Perhaps the deepest underpinning of many of the landmark decisions portrayed by Driver is the concern of the Justices, shared by many members of the public and by commentators, about the breakdown of respect for authority in society as a whole. The arguments about discipline, disruption, and decorum in schools reflect this concern, as both the majorities and dissents freely admit. Illustrative is Justice Black’s lament in Tinker about the “new revolutionary era of permissiveness,” a concern clearly motivated as much by the activism and political unrest of the 1960s as by an interpretation of constitutional law. Similarly, decades later, the holding in Board of Education v. Earls, upholding suspicionless drug testing of students participating in all extracurricular activities, was rooted as much in “[t]he drug abuse problems among our Nation’s youth” as in the Fourth Amendment as applied to the facts of the particular case.

Driver’s method is to embed each landmark decision in the controversies preceding the litigation and the reactions of the public, commentators, and other courts after the decisions were rendered. The book’s wealth of detail, which could be ponderous in less artful hands, creates a series of powerful and coherent narratives that allow curious laymen, as well as scholars, to gain perspective from inside the schoolhouse gate.
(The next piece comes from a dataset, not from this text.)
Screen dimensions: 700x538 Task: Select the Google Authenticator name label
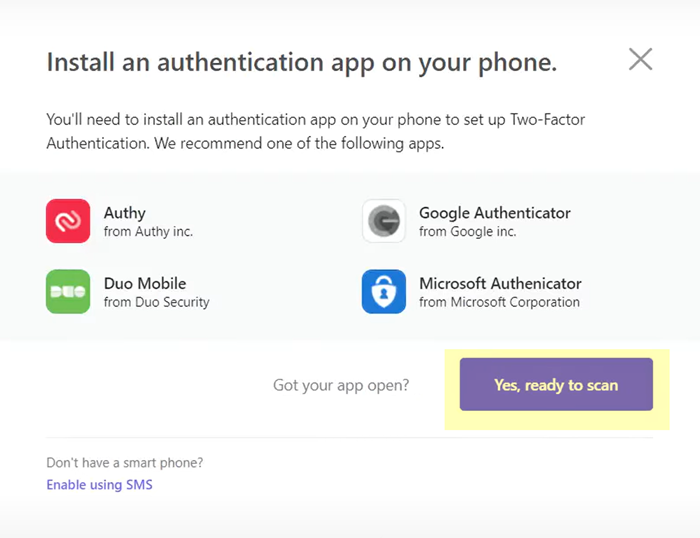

The result is to persuade the reader, more than any academic argument possibly could, of the reciprocal relationship between the judiciary and other parts of the nation, as sometimes the Supreme Court nudges public practices or popular opinion in a new direction, and sometimes popular pushback seems to cause the Court to moderate its initial posture in subsequent cases. Especially welcome are Driver’s frequent descriptions of the ways in which lower courts (federal and state) enlarge or curtail Supreme Court rulings when they confront similar facts or changing circumstances. This not only adds to the richness of the book but also reminds the reader that the Supreme Court does not always have the last word and that it is critical to consider the importance of less glamorous lower-court decisions before concluding how Supreme Court holdings actually affect people’s lives and the nation’s institutions.
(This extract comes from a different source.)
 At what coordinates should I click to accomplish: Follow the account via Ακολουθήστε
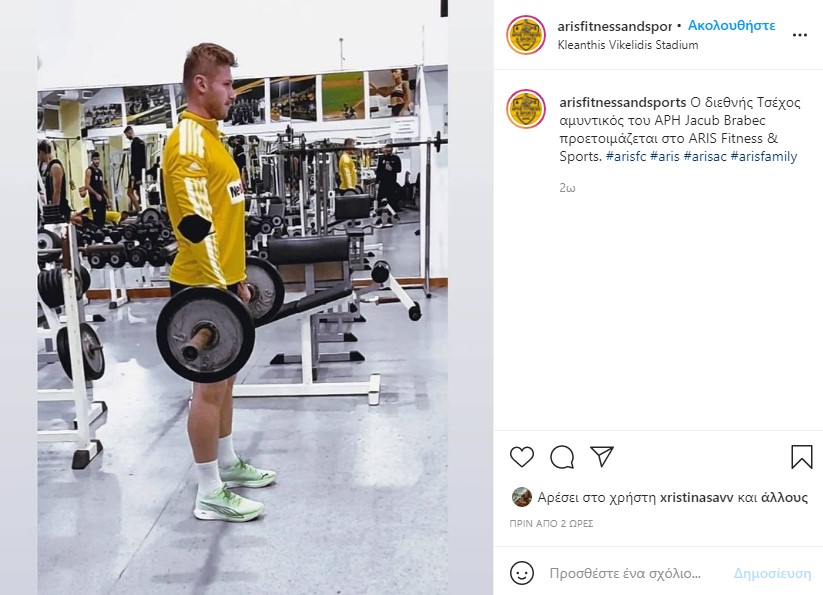point(731,25)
Making intermittent appearances throughout the book is Justin Driver the contrarian. For example, countering the general acclaim for Chief Justice Warren’s ability to render a unanimous opinion in the controversial and watershed decision Brown v. Board of Education, Driver opines that had Warren not made unanimity such a priority, he “could have written a more muscular opinion in Brown, adopting a harder line against school segregation.” Driver also repeatedly challenges conventional wisdom that certain judicial outcomes were inevitable. Again, after describing a principal’s “astoundingly poor judgment and flagrantly illogical” decision to delete articles on divorce and teen pregnancy from a student newspaper, Driver nonetheless concludes that the students’ free speech rights were not violated and, thus, that Hazelwood was rightly decided. And despite his support for the school district’s voluntary desegregation program struck down in Parents Involved in Community Schools v. Seattle School District No. 1, Driver carefully catalogues the “objectionable features” that the program possessed.
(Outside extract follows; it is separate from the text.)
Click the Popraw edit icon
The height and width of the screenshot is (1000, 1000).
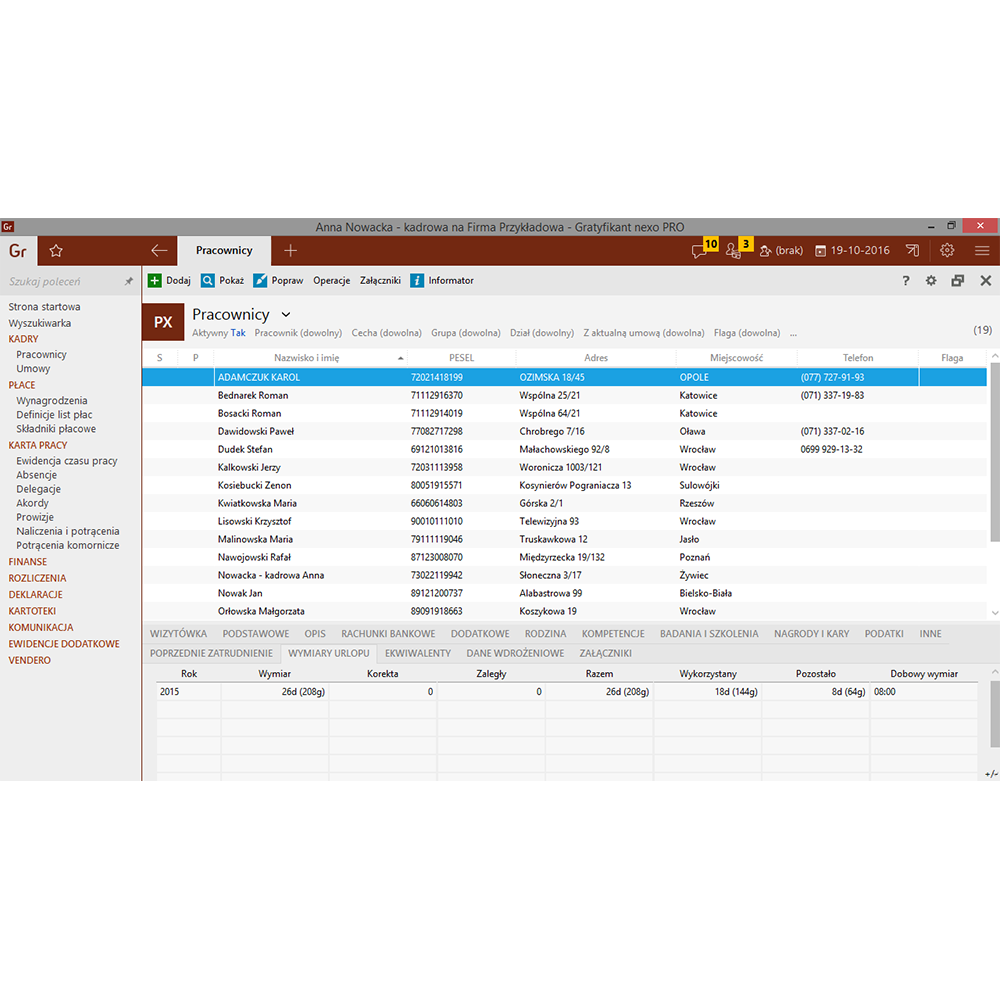(260, 281)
In the end, The Schoolhouse Gate makes a strong case that the battle for the American mind is ongoing and unlikely to cease in our lifetime. And despite the book’s frequent examples of the positive impact of Supreme Court rulings on students’ constitutional rights, the larger teaching of Driver’s engrossing work seems to this reader to be that the arc of the law at the schoolhouse gate is jagged and does not necessarily bend toward justice.